The shift towards the adoption of cryptocurrencies took on different forms - from companies integrating cryptocurrencies as a payment option to people buying cryptocurrencies “anonymously” to attain illegal goods off the dark web. This eventually led to a rise of value in the Bitcoin (the main currency used) and the inclination towards cryptocurrencies, followed by the creation of many alternative coins dubbed Altcoins - each with their own value and currency icon and used indiscriminately across different web services and offerings.
The creation of Altcoins and the blockchain technology involved were not easily attainable nor were they affordable, leading many of these companies and entrepreneurs to engage in Initial Coin Offerings (ICOs), a crowdfunding campaign offering “Tokens” in exchange for the blockchain technologies these companies possess. Ethereum coin is an example of a company that provides such a service to their “investors”, offering them a token called Ether in exchange for the blockchain technology (Ethereum) that they possess.
The growth of ICOs drew the attention of venture capitalists and investors alike, leading to the inevitable rise of fraudulent ICOs and companies providing misleading information to gain funding for their own “campaigns” – something that would never take off. In recent news, a former triad leader who was highly involved in illegal fraud and money laundering schemes, was seen participating in one of Asia’s largest cryptocurrency deals for an ICO bid in Hong Kong , leading many to question the authenticity of ICOs in Asia, a problem that China would not sit on.
Noticing the growing problem of fraud and unregulated services, the Chinese government (People’s Republic of China) has recently announced a series of policies in hopes of weeding out any corruption practices. This includes a nationwide ban on cryptocurrencies to prevent illicit financial cashflows entering into unregulated markets, which has resulted in huge ramifications within the cryptocurrency industry and the Cryptocurrency exchanges across the world. ICOs were banned, Crypto-Exchanges in China were shut down, and the use of cryptocurrencies or any involvement in it were since considered illegal until further notice .
China’s decision to ban cryptocurrency hinged on the fact that cryptocurrencies are not regulated, and its services provided a means of anonymity for those who siphoned money out of the country across unregulated areas under legal requirements. However, cryptocurrencies may yet be welcomed again the moment regulation starts kicking off in the future.
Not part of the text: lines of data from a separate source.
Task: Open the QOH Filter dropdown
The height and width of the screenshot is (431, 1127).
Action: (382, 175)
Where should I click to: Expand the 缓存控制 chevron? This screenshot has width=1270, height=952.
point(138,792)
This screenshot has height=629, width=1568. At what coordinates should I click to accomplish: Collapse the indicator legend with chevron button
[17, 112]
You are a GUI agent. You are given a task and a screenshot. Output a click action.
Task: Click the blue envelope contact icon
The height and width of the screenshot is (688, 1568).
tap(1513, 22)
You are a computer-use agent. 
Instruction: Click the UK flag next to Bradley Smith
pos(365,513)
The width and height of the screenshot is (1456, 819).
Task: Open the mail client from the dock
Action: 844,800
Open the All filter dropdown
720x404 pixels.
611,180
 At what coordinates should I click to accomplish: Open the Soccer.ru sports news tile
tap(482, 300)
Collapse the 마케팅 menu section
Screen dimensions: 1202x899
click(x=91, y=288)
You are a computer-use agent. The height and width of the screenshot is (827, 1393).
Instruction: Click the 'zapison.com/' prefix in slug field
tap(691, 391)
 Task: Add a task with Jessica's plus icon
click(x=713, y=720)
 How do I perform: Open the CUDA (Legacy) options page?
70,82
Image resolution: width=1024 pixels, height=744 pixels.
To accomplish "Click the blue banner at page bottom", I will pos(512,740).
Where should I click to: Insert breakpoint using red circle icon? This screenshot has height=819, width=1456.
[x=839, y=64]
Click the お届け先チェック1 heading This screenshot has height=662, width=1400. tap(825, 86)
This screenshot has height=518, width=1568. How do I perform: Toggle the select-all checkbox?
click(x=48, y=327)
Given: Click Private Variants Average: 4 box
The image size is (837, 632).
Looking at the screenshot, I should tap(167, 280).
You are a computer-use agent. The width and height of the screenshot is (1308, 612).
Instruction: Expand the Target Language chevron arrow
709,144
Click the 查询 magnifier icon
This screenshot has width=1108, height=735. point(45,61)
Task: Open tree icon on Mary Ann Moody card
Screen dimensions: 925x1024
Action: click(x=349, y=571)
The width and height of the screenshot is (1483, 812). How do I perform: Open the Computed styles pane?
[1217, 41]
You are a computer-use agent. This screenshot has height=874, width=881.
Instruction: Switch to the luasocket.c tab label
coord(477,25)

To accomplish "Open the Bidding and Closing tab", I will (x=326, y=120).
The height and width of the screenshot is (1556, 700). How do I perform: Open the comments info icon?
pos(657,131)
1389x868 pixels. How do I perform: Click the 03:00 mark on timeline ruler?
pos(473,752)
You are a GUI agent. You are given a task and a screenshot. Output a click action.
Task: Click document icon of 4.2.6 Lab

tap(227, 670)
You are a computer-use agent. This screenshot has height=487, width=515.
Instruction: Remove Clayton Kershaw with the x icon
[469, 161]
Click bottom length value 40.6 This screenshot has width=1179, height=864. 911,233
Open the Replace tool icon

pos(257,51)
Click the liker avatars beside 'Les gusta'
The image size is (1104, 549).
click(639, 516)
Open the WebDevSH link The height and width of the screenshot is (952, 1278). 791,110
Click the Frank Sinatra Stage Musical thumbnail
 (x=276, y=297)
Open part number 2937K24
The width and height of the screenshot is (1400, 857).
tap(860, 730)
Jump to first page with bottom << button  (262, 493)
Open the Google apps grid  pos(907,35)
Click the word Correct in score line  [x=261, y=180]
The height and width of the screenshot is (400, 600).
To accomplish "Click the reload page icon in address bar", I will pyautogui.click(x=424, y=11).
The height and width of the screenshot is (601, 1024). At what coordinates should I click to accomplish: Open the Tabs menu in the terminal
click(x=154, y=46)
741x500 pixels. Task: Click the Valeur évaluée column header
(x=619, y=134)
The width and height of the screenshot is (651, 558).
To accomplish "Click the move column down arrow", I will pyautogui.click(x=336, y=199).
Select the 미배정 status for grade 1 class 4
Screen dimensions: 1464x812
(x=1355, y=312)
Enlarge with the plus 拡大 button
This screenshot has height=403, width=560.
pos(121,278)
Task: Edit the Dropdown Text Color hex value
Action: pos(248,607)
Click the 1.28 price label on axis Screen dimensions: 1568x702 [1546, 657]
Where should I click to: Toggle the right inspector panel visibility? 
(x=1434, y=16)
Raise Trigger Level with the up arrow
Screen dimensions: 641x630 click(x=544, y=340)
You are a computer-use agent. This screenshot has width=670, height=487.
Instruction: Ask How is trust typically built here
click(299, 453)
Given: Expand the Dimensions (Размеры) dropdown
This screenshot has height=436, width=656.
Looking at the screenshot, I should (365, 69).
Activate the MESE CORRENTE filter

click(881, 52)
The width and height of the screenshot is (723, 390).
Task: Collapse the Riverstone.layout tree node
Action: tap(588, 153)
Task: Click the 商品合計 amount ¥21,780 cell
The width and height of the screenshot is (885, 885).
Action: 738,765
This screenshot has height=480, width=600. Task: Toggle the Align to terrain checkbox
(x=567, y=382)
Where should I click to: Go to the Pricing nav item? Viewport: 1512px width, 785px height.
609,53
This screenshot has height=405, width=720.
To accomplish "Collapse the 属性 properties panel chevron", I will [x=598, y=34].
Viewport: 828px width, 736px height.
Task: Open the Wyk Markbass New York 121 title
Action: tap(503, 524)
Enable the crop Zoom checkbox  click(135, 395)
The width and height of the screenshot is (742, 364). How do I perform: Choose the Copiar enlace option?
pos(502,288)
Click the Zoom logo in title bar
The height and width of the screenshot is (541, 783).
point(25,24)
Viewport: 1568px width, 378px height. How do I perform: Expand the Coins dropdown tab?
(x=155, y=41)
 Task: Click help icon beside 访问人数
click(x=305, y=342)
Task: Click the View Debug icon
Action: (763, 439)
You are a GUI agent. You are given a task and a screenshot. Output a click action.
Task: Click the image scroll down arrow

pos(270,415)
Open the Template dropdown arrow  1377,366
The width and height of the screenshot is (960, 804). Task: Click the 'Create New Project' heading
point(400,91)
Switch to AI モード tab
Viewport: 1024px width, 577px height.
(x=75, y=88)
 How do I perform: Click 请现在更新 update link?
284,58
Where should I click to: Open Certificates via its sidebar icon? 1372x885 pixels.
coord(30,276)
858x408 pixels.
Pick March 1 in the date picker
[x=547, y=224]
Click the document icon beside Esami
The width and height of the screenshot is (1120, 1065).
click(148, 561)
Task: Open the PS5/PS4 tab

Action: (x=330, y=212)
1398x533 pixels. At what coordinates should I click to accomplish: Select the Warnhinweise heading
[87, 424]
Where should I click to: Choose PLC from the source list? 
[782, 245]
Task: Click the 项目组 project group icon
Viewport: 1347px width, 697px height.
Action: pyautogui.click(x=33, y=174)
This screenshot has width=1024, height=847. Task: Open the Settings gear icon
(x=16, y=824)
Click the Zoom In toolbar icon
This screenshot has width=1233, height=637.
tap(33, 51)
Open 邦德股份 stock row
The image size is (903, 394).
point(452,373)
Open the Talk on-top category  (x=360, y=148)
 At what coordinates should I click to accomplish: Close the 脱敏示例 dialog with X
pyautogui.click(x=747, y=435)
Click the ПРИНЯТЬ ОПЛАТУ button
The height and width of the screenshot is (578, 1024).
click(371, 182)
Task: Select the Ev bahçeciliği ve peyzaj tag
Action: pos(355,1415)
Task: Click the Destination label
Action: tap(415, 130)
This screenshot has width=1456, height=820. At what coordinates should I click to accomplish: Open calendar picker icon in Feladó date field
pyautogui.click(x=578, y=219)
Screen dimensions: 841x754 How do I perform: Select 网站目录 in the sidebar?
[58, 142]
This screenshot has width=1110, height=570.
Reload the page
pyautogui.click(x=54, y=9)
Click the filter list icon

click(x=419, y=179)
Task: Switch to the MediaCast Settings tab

Despite being a part of China after its transfer of sovereignty in 1997, Hong Kong operates differently from China and the ban has not affected its Cryptocurrency exchanges nor the growing ICOs promoted along with it. On the 25th of October, a white paper published by the Hong Kong Monetary Authority (HKMA) focused on regulating the use of cryptocurrencies through the implementation of AML and Counter-financing terrorism issues by increasing cyber security and having extra governance control in compliance related fields. While the implementation of such regulations may require time and the technological audits of such crypto-related platforms involve highly complex and challenging methods, this certainly paves the way for many opportunities within the region’s AML and KYC sectors .
However, the bigger question is, will this suffice?
Unlike China’s decision to ban cryptocurrencies completely, Hong Kong chooses to weight out the pros and cons through its own regulatory efforts despite its own share of crypto-related problems - distinguishing itself as an international gateway of trade and finance between the Eastern and Western in the process.
Nevertheless, cryptocurrencies will continue to grow despite the setbacks laid before it. China’s move to crack down on cryptocurrencies may inject strong unwelcoming undercurrents at the present, but this may well set the stage for future better success and the path towards good crypto-governance. Conversely, Hong Kong’s current congenial attitude towards cryptocurrency may eventually be faced with greater regulatory changes in the long-term and may potentially lose out on investor confidence due to inconsistencies. With continued growing acceptance across the world and with governments enforcing stronger, tighter regulations in the form of AML and KYC concepts, the future of Cryptocurrencies is here to stay.